The theme for this informal meeting was active labour market policies and reconciliation of work and family life. On the first day of the meeting, the presidency invited views on how to increase the effectiveness of pro-active employment policies through greater competition. The Commission stressed the need to improve further the efficiency of public employment services. For the United Kingdom, my hon. Friend, delivered a keynote speech explaining how, in the UK, we are using competition to help reduce the numbers of people on-out-of work benefits. He highlighted that the recently introduced Work programme aimed to help those furthest from the labour market, including providing support for people moving off incapacity benefit and those coming from the most challenging backgrounds. This support would be provided by specialist private and voluntary sector providers, rewarded on a payment-by-results approach. The funding for this programme would come from savings generated as well as from the European Social Fund.

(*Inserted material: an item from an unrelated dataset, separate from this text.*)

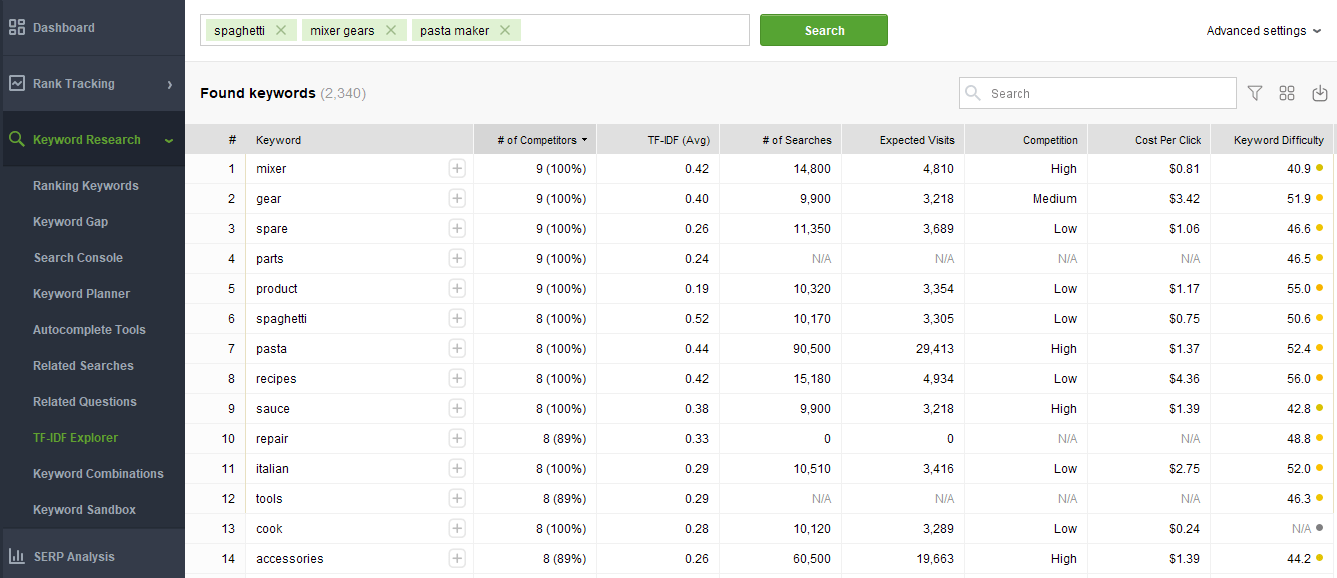Select Related Questions in sidebar
This screenshot has width=1337, height=578.
(85, 402)
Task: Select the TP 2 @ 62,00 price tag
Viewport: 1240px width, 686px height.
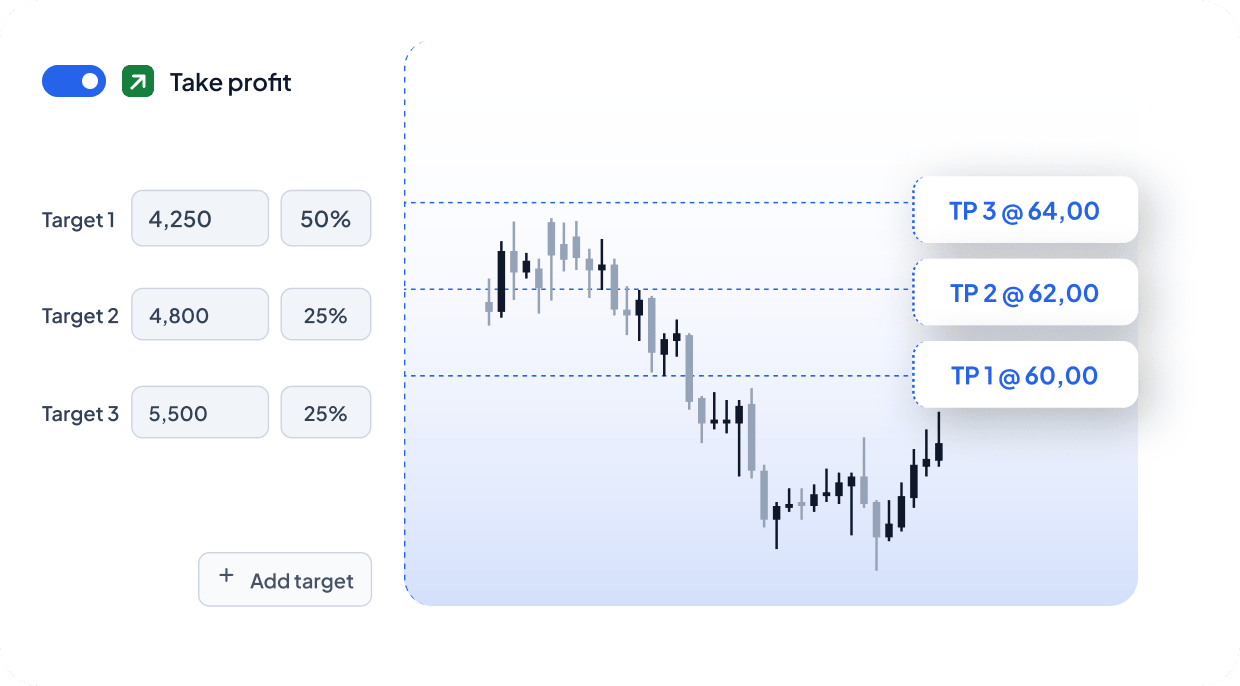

On the second day, there were three simultaneous workshops aimed at sharing national experiences covering: reconciliation of work and family life; raising the retirement

14 July 2011 : Column 58WS

age; and solidarity between generations. The United Kingdom chose to participate in the workshop discussing reconciliation of work and family life. My hon. Friend, described the success of the right to request flexible working and how the Government plan to extend this to all employees. He further described how the United Kingdom Government are consulting on changes to its parental leave system to make it more flexible by allowing greater sharing of leave between partners and for leave to be taken in blocks rather than a continuous period. Other member states described their own domestic priorities. In conclusion, the presidency once again underlined the value of sharing experiences and stated that its family ministerial conference on 21 October would build on these discussions by focusing on reconciliation of work and family life issues including the pregnant workers directive.

Social Fund Reports

The Minister of State, Department for Work and Pensions (Steve Webb): The Secretary of State’s annual report on the Social Fund for 2010-11 is to be laid before Parliament and published later today. Copies will be available in the Vote Office and the Printed Paper Office.

The Social Fund Commissioner’s report will also be published today and copies will be available in the Libraries of both Houses.